■ Alıntı Metin ■

"""

Kürt hareketi müzakere konusunda hep Öcalan’ı işaret etti.

İşte o yanlış bir tuttumdu. BDP’nin, Qandil’deki yöneticilerin, Avrupa kanadının durmadan Öcalan’ı işaret etmesi doğru değil.

Neden?

Parti yürütmeli; siyaset kurumu daha önde olmalı. Tabii bu birkaç yıllık bir sorun değil. Neredeyse on yılı aşkın bir süredir bu böyle. Ben bu sürecin yanlış geliştiği kanısındayım.

Görüşmelere, devlet bir heyetle katılıyor. Örneğin MİT Müsteşarı Hakan Fidan’ın görüşmelere bir heyetle gittiği anlaşılıyor. Ayrıca, görüşmeler sırasında kafasında bir soru oluşursa, İçişleri Bakanı’nı, Dışişleri Bakanı’nı, Genelkurmay’ı, arayabilir. Başbakan’ın bizzat kendisini arayabilir. Abdullah Öcalan’ın kafasında bir soru oluşursa… Kürt tarafı da görüşmelere bir heyetle katılmalıdır. Görüşmeler MİT’le değil, hükümetle yapılmalıdır.

Sürecin Öcalan’la yürütülmesinin sakıncası nedir?

Öcalan devletin elinde, devletin denetimi altında bulunan bir kişidir. Siz devletin denetimi altındayken ne söyleyebilirsiniz? Devlet sizi denetliyor. Cezaevindesiniz; devlet hakkında sağlıklı bir eleştiri yürütebilir misiniz?

Fakat Öcalan daha Türkiye’ye teslim edilmeden yıllar önce de birlikte yaşamayı esas alan bir çözüm bulmak istiyoruz diyordu. Öcalan’ın genel çizgisi buyken, hapiste olup olmaması, devlete karşı tutumunu belirleyebilir mi?

Belirler tabii. Devletin elinde olduğunuz zaman, devletin isteklerinin dışında bir şey ifade edemezsiniz. Söylediklerin devletin düşüncesine, tutumuna uygun olur. Devlet size “şunları bunları söyle” demez ama siz devletin ne istediğini, neyden rahatsız olacağını bilir ve ona göre tavır ve davranış sergilersiniz.

Öcalan gibi bir liderin böyle bir noktaya gelmesi için nasıl bir sebep olabilir ki?

Ben daha baştan bu ilişkinin yanlış kurulduğunu ifade etmeye çalışıyorum. BDP’ye öncelik verilmesi gerekiyordu.

Sizce mevcut süreç, bu yöntemle devam ederse nasıl nihayetlenir?

Ben zaten bu görüşmelerden umutlu değilim. Olumlu bir sonuç çıkacağını düşünmüyorum. Devletin sorunu çözme diye bir niyetinin olmadığı kanısındayım. Başbakan, Kürt sorunu yoktur diyor. O zaman görüşülen konu nedir? Görüşülen konu PKK’nin silah bırakması. Karşılığında bir şey verileceği kanısında değilim. Başbakan, sorun çözüldü diyor.

"""

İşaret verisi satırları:
"""

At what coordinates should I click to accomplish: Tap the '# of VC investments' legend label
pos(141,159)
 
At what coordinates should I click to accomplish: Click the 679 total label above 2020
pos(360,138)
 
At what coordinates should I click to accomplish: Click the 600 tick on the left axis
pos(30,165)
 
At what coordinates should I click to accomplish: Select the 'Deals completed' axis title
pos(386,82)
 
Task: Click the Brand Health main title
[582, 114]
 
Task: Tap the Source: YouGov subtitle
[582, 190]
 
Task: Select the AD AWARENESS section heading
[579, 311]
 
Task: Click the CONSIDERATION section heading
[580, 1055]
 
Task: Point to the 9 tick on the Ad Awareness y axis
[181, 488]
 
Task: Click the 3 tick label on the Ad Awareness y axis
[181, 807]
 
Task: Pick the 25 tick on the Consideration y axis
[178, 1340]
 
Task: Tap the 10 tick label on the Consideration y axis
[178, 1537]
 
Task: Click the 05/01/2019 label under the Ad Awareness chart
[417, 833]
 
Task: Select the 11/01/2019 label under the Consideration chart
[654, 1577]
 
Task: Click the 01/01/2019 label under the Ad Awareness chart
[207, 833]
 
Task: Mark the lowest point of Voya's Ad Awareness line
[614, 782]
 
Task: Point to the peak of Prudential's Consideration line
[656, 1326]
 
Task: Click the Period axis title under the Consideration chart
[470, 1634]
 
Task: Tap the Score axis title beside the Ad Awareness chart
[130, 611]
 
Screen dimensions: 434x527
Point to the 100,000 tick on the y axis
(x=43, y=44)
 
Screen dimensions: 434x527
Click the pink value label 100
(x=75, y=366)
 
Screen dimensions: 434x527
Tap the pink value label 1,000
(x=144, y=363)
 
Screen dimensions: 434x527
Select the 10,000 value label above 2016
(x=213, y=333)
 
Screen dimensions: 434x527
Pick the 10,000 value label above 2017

"""

■ İstenenler ■
a - Müzakere söyleşisine göre şu soruları yanıtlayın:
(i) Görüşmelere bir heyetle gittiği anlaşılan devlet yetkilisi kimdir?
(ii) Yanıtlayan kişiye göre görüşmeler hangi kurumla değil, hangisiyle yapılmalıdır?
(iii) Yanıtlayan kişiye göre görüşülen konu nedir?
b - Müzakere söyleşisini bıraktığı noktadan itibaren devam ettirin.
Girdiler, müzakere söyleşisinden ayrı, bağımsız bir malzemedir.

■ Yazılı Yanıtlar ■
a -
(i) MİT Müsteşarı Hakan Fidan.
(ii) MİT'le değil, hükümetle.
(iii) PKK'nin silah bırakması.

b -
Öcalan aslında Demokratik Konfederalizm tezinde, dört devlet arasında bölüşülmüş olan Kürdistan’ın ulus-devlet sınırlarına müdahale edilmeden ama bu sınırları anlamsızlaştıracak sosyo-ekonomik ve siyasal tedbirlerle yeniden dizayn edilebileceğini söylüyor.

“Türkiye parçalanmasın, İran, Irak, Suriye parçalanmasın!” Peki, Kürdistan mı parçalansın? Daha doğrusu bölünmüş, parçalanmış, paylaşılmış Kürdistan böyle mi kalsın? Bu mu denmek isteniyor? Bu yanlış bir tutum. Kürt sorunu günümüze kadar çözülemeden geldiyse, bunun temel nedeni Kürdistan’ın parçalanması ve paylaşılmasıdır. Siz bunu kavramak durumundasınız. Böyle bir felaket Kürtlerin başına nasıl getirilmiş? Bu felaket günümüze kadar nasıl kendisini koruyarak getirilebilmiş? Siz şimdi böyle bir konu yokmuş gibi davranıyorsunuz ama temel belirleyen budur.

Eğer halkların kendi kaderlerini tayin hakkı varsa, Kürtler kaderlerini ulus-devlet dışında bir formülle tayin etmek istiyor olamaz mı?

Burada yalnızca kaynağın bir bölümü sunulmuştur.